Le prince Basile parlait toujours avec nonchalance, comme un acteur qui répète un vieux rôle. Mlle Schérer affectait au contraire, malgré ses quarante ans, une vivacité pleine d’entrain. Sa position sociale était de passer pour une femme enthousiaste ; aussi lui arrivait-il parfois de s’exalter à froid, sans en avoir envie, rien que pour ne pas tromper l’attente de ses connaissances. Le sourire à moitié contenu qui se voyait toujours sur sa figure n’était guère en harmonie, il est vrai, avec ses traits fatigués, mais il exprimait la parfaite conscience de ce charmant défaut, dont, à l’imitation des enfants gâtés, elle ne pouvait ou ne voulait pas se corriger. La conversation politique qui s’engagea acheva d’irriter Anna Pavlovna.

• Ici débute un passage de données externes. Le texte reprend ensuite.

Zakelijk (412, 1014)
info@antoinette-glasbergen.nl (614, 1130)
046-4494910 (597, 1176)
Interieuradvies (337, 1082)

« Ah ! ne me parlez pas de l’Autriche ! Il est possible que je n’y comprenne rien ; mais, à mon avis, l’Autriche n’a jamais voulu et ne veut pas la guerre ! Elle nous trahit : c’est la Russie toute seule qui délivrera l’Europe ! Notre bienfaiteur a le sentiment de sa haute mission, et il n’y faillira pas ! J’y crois, et j’y tiens de toute mon âme ! Un grand rôle est réservé à notre empereur bien-aimé, si bon, si généreux ! Dieu ne l’abandonnera pas ! Il accomplira sa tâche et écrasera l’hydre des révolutions, devenue encore plus hideuse, si c’est possible, sous les traits de ce monstre, de cet assassin ! C’est à nous de racheter le sang du juste ! À qui se fier, je vous le demande ? L’Angleterre a l’esprit trop mercantile pour comprendre l’élévation d’âme de l’empereur Alexandre ! Elle a refusé de céder Malte. Elle attend, elle cherche une arrière-pensée derrière nos actes. Qu’ont-ils dit à Novosiltzow ? Rien ! Non, non, ils ne comprennent pas l’abnégation de notre souverain, qui ne désire rien pour lui-même et ne veut que le bien général ! Qu’ont-ils promis ? Rien, et leurs promesses mêmes sont nulles ! La Prusse n’a-t-elle pas déclaré Bonaparte invincible et l’Europe impuissante à le combattre ? Je ne crois ni à Hardenberg, ni à Haugwitz ! Cette fameuse neutralité prussienne n’est qu’un piège ! Mais j’ai foi en Dieu et dans la haute destinée de notre cher empereur, le sauveur de l’Europe ! »

Elle s’arrêta tout à coup, en souriant doucement à son propre entraînement.